WHAT THIS TASK INVOLVES>
What lines in the records include the string "height"? Return each one.

MATERIAL FOR THIS EXERCISE>
◆ ◆ ◆ ◆

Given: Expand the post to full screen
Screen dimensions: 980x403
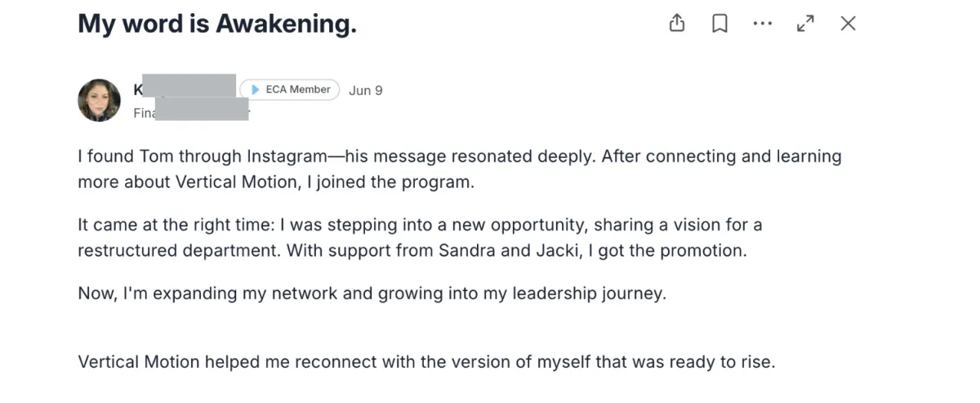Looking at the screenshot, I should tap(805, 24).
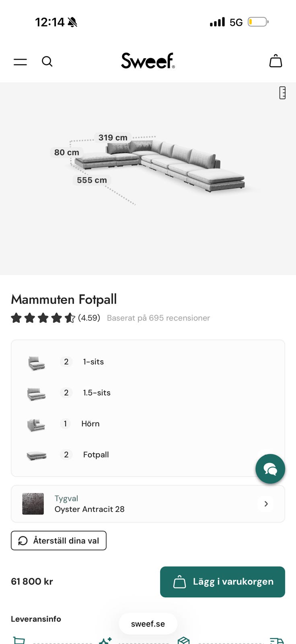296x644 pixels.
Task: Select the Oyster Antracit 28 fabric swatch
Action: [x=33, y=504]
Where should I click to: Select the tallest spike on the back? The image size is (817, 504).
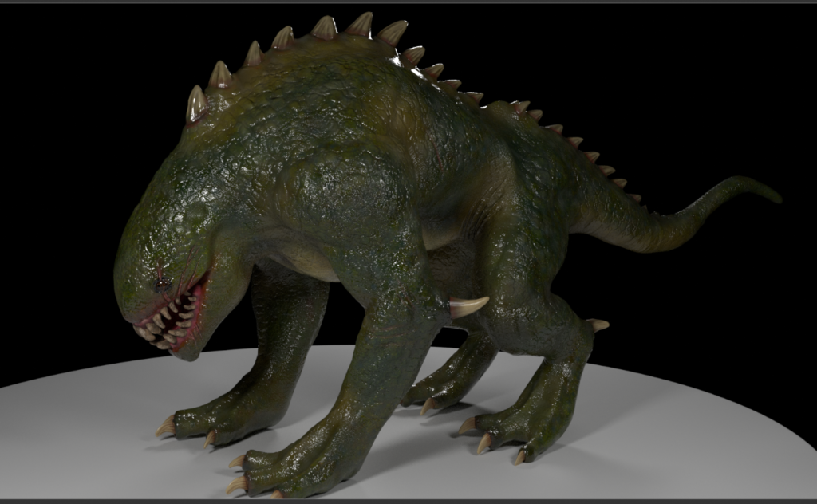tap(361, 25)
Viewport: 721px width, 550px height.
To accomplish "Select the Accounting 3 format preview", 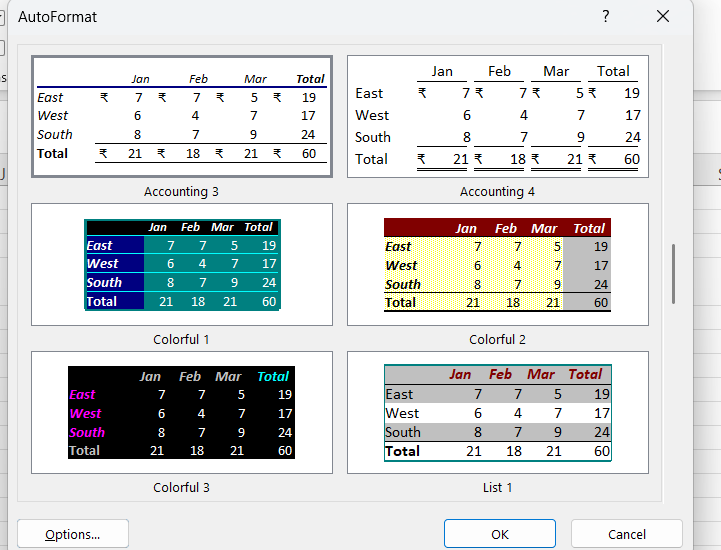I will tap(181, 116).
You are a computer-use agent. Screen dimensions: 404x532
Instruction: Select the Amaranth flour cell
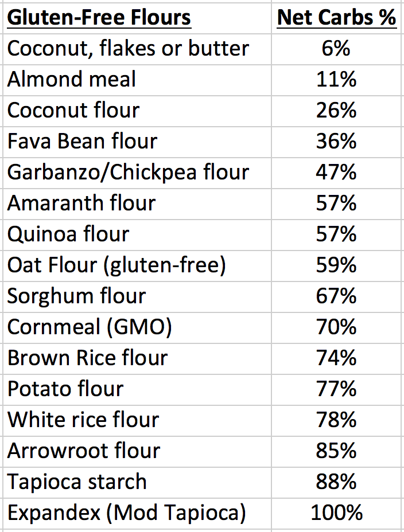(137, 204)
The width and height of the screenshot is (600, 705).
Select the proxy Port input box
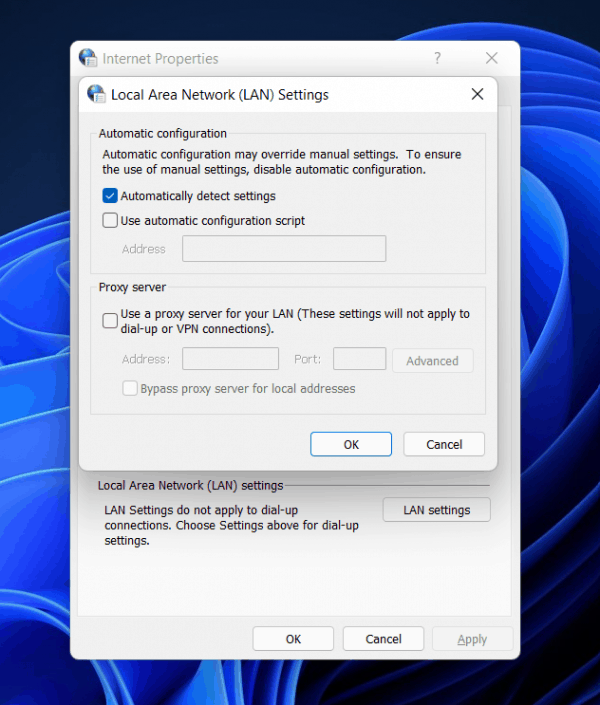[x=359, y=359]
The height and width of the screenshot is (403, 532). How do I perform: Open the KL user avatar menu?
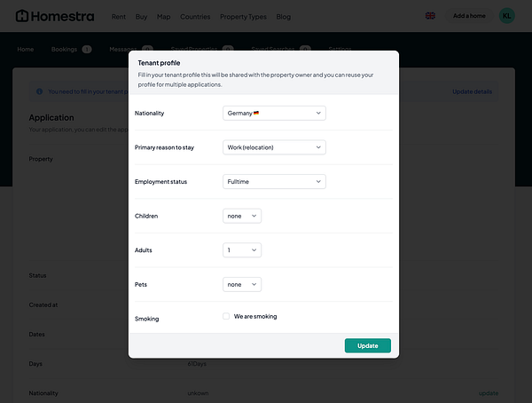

◆ ◆ ◆ ◆

SOLUTION>
Viewport: 721px width, 550px height.
The width and height of the screenshot is (600, 705).
The height and width of the screenshot is (403, 532). How do I perform: Open the KL user avatar menu?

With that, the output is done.